Lake County lost nearly 3,000 acres of irrigated land, largely due to fields going fallow, including about 250 acres of non-accessible land on the south slope of Mount Konocti and north of Highway 29, the report said. About 175 acres in the Witter Springs also was fallowed, along with several fields in Scotts Valley near Lakeport.

On the urban growth front, California gained 44,504 acres of urban land from 2008-10, the lowest urbanization rate ever recorded by the mapping project, Conservation Department Director Mark Nechodom said in a press release.

Bay Area trend

Sonoma County’s net urban growth of 473 acres made it one of six Bay Area counties that had less than 500 acres of growth, while the biggest gains were in Riverside, San Diego and Los Angeles counties, which each added 4,000 to 6,000 acres of urban area.

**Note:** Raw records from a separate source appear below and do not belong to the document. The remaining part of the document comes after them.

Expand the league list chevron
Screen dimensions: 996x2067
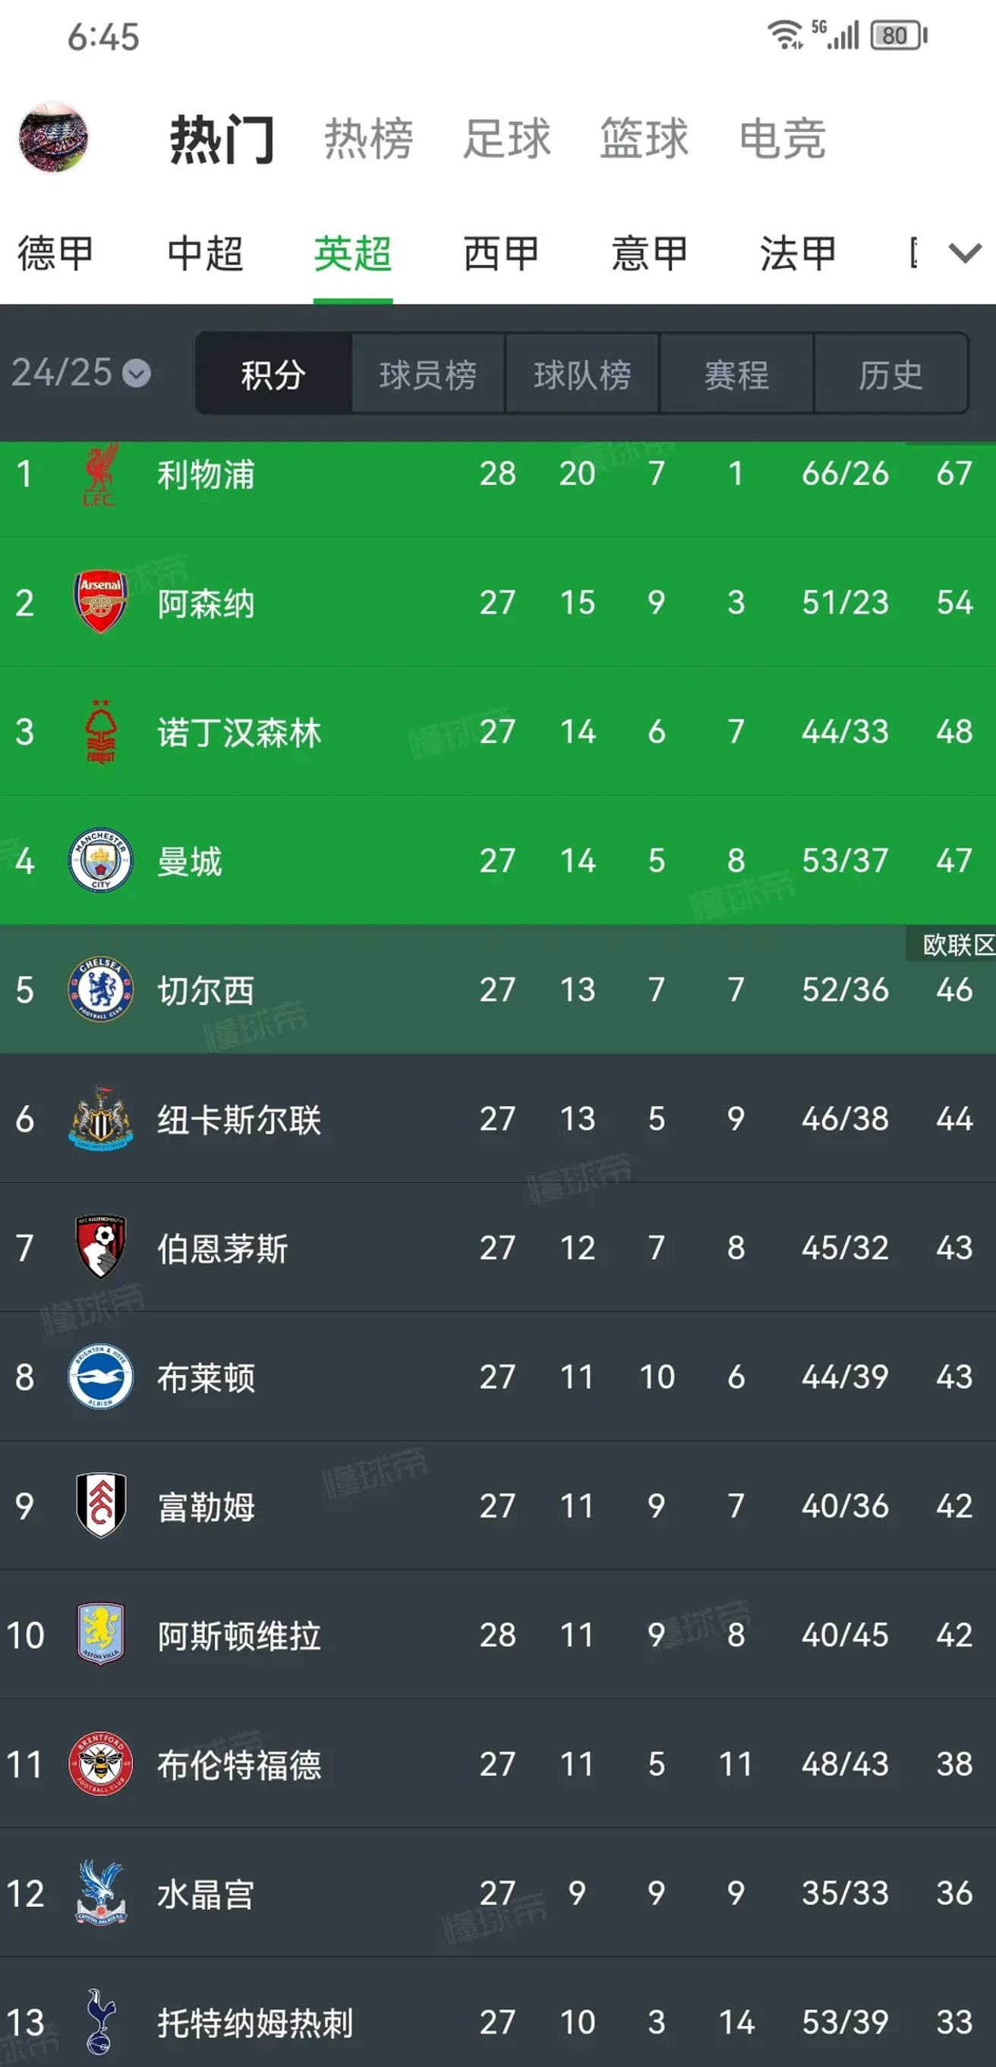[x=964, y=254]
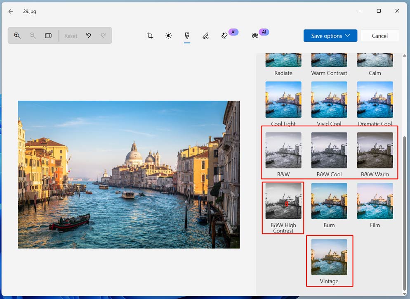Image resolution: width=410 pixels, height=299 pixels.
Task: Go back from the editor
Action: click(11, 11)
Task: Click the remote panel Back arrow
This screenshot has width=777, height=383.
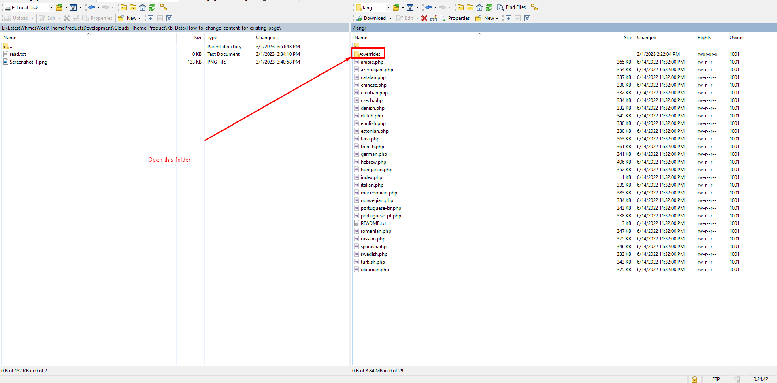Action: point(428,7)
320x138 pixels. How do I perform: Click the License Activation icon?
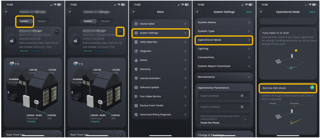click(136, 78)
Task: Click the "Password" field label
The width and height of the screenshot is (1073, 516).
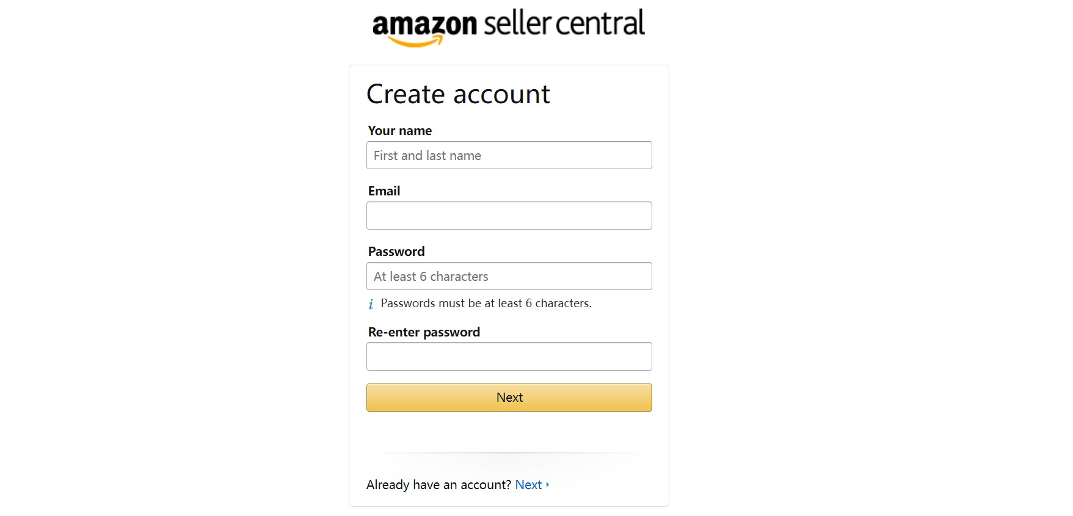Action: click(396, 252)
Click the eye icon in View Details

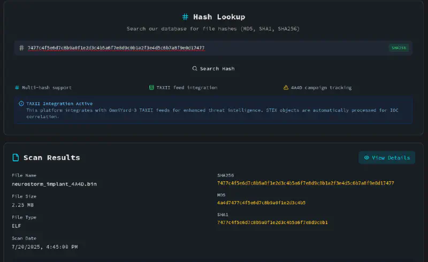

Lake County had 562 acres and Mendocino County 261 acres of urban expansion.

Tim Tesconi, executive director of the Sonoma County Farm Bureau, said the recession that began in 2008 brought local development to a virtual standstill.

Urban growth boundaries also have limited sprawl and protected agriculture, he said.

“Our farmlands are sacred,” Tesconi said. “We’ve done a really good job.”

But the pace of urbanization is “likely to speed up again as the economy gets stronger,” John Lowrie, assistant director of the Conservation Department’s Division of Land Resource Protection, said in a press release.

Many Californians remember when Los Angeles County and the Silicon Valley were among the nation’s top farming areas. “That’s no longer the case,” he said.